Add a Security Policy with a SECURITY.md file

[AMorgaut]

Is your feature request related to a problem? Please describe.

Even if this project might not be considered as critical in terms of security, Hackers still may try to use it as an attack vector (ex: providing bad code reccomendations, injecting links to a phishing website, ...)

It is highly recommended for any project to provide an alternate way to regular issues to submit detected potential vulnerabilities

Describe the solution you'd like

The standard way to handle this in open source projects is to add a SECURITY.md file at the root of the repository

References

• Readme Security initiative: https://github.com/Trewaters/security-README
• Github Example: https://docs.github.com/en/code-security/getting-started/adding-a-security-policy-to-your-repository
• Github Security Policy: https://github.com/skills/.github/blob/main/SECURITY.md
• Microsoft Security Policy: https://github.com/microsoft/.github/blob/main/SECURITY.md

Describe alternatives you've considered

Github natively provides a dedicated interface with a Security tab on the repository page with a report a vulnerabilities button, but it also propose to read the project Security Policy which it expect to in SECURITY.md

Additional context

It would be interesting to have an official dedicated email like security@ecocode.io

In addition ./well-known/security.txt file should be added to the https://ecocode.io website (cf: https://en.wikipedia.org/wiki/Security.txt). It should then be accessible from this URL: https://ecocode.io/.well-known/security.txt

Examples:

• https://www.php.net/.well-known/security.txt

[AMorgaut]

Current version pushed on the branch:

https://github.com/green-code-initiative/ecoCode-dashboard/blob/8ec82b06db2ddbf2942b3f12d3b84b276d652d39/SECURITY.md

---

Thanks for helping make Ecocode safe for everyone.

Security

The Green Code Initiative takes the security of its software products and services seriously, including all of the open source code repositories managed through its GitHub organization, such as Ecocode.

This project is controlled by SAST (Static Application Security Testing) via Sonarcloud

Reporting Security Issues

If you believe you have found a security vulnerability in this repository, please report it to us through coordinated disclosure. We will ensure that your finding gets passed along to the appropriate maintainers for remediation.

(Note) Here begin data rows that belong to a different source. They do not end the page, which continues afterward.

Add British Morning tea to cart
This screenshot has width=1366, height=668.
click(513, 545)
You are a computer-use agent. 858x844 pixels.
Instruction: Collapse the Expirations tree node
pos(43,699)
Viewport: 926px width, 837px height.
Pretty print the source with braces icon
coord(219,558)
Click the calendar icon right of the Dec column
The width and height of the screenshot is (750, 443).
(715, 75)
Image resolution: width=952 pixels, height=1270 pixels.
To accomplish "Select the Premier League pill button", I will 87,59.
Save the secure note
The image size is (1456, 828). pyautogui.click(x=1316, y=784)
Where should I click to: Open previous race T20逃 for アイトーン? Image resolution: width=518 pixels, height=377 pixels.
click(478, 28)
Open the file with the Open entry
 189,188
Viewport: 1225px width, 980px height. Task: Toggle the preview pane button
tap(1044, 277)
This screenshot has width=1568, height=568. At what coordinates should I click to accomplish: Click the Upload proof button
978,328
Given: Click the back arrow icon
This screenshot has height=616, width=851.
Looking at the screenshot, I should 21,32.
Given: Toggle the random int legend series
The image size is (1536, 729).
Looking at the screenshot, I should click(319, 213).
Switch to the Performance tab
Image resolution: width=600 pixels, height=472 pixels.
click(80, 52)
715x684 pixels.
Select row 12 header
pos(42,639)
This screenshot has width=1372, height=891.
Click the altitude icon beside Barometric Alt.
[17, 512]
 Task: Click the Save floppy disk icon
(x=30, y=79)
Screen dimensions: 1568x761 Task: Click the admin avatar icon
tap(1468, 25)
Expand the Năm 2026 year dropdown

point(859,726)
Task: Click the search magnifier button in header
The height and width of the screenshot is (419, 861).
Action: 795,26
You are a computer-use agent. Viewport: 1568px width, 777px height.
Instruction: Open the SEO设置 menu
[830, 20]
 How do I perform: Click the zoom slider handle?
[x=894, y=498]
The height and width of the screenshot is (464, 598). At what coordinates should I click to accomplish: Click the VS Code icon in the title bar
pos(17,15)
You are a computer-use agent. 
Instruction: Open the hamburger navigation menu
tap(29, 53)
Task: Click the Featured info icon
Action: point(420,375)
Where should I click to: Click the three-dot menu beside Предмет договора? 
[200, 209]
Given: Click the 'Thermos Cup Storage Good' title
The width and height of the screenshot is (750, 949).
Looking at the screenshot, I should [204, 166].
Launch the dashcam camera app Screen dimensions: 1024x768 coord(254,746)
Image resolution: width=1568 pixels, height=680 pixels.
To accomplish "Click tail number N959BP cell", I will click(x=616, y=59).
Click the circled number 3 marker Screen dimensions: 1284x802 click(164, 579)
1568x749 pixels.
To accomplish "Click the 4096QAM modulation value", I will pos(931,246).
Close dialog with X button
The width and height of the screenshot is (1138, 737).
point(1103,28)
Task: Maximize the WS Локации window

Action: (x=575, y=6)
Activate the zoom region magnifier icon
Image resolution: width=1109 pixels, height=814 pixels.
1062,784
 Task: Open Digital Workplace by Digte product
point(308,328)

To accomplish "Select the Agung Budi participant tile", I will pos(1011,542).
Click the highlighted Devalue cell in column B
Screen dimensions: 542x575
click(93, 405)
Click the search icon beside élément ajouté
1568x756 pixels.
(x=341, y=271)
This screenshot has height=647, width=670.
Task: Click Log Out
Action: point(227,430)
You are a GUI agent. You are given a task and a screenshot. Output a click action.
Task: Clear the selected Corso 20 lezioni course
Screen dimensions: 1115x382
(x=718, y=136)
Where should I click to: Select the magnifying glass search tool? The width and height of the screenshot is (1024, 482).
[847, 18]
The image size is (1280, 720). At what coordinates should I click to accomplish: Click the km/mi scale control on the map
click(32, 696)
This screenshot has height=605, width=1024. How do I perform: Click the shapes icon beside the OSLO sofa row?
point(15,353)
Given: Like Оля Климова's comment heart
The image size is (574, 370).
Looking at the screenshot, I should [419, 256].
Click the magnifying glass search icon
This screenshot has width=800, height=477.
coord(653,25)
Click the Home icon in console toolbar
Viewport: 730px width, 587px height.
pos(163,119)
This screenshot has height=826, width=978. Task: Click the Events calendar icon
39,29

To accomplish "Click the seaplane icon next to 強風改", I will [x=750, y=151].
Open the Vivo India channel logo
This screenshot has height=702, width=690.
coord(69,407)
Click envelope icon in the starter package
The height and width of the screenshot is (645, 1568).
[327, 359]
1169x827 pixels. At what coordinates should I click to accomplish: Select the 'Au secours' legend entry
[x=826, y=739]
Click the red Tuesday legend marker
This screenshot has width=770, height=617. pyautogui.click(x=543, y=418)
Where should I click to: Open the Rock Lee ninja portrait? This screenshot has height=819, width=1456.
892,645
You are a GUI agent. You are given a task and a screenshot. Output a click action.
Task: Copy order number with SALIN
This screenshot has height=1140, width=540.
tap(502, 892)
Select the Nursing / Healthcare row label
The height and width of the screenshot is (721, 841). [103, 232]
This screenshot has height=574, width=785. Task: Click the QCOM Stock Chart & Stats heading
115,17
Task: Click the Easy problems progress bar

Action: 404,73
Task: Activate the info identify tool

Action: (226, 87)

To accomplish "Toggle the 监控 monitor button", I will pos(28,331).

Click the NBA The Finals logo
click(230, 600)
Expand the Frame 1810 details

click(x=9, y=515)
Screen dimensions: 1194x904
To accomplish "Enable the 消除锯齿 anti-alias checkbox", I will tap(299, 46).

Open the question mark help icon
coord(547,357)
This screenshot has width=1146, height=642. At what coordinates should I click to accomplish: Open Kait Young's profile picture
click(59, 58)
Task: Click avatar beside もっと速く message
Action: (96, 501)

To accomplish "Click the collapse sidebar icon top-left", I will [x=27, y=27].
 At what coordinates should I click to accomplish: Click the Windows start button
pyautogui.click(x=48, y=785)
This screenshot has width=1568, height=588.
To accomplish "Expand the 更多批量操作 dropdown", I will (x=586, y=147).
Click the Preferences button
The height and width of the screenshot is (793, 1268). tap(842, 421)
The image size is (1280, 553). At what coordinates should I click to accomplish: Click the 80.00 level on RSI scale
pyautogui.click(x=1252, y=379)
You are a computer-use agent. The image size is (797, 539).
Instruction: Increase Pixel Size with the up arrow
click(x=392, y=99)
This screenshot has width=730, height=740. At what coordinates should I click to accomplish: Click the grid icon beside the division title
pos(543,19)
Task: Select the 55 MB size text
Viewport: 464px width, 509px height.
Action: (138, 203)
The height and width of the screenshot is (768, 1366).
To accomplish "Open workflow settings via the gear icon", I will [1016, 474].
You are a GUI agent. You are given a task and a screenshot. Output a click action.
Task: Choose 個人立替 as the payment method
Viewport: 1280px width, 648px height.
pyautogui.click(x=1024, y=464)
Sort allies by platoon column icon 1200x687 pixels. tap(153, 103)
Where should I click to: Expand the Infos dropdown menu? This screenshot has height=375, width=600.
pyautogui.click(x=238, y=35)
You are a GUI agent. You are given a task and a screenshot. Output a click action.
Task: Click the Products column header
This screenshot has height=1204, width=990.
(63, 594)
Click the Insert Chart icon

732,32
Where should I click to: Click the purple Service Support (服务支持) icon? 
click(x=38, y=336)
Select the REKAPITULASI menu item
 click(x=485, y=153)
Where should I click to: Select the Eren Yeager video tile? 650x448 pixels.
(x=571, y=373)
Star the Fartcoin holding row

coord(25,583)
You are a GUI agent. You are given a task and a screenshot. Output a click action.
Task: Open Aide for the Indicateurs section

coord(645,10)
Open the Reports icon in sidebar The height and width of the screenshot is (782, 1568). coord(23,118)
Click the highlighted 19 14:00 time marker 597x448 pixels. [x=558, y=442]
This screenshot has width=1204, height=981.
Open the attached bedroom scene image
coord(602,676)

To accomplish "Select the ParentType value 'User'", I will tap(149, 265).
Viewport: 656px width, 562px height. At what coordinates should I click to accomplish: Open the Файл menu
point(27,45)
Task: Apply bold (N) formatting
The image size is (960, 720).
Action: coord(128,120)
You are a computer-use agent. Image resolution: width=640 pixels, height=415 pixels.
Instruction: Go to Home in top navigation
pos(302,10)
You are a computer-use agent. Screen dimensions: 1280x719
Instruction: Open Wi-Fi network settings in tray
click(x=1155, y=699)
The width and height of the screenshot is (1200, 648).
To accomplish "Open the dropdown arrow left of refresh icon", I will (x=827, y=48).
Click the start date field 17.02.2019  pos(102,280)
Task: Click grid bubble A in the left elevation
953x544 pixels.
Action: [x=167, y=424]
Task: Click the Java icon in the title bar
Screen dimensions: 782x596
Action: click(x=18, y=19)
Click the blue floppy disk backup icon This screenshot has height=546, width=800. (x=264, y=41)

Please do not report security vulnerabilities through public GitHub issues, discussions, or pull requests.

To report a security issue, use instead the GitHub Security Advisory "Report a vulnerability form.

Please include as much of the information listed below as you can to help us better understand and resolve the issue:

• The type of issue (e.g., buffer overflow, SQL injection, or cross-site scripting)
• Full paths of source file(s) related to the manifestation of the issue
• The location of the affected source code (tag/branch/commit or direct URL)
• Any special configuration required to reproduce the issue
• Step-by-step instructions to reproduce the issue
• Proof-of-concept or exploit code (if possible)
• Impact of the issue, including how an attacker might exploit the issue

These information will help us triage and handle your report more quickly.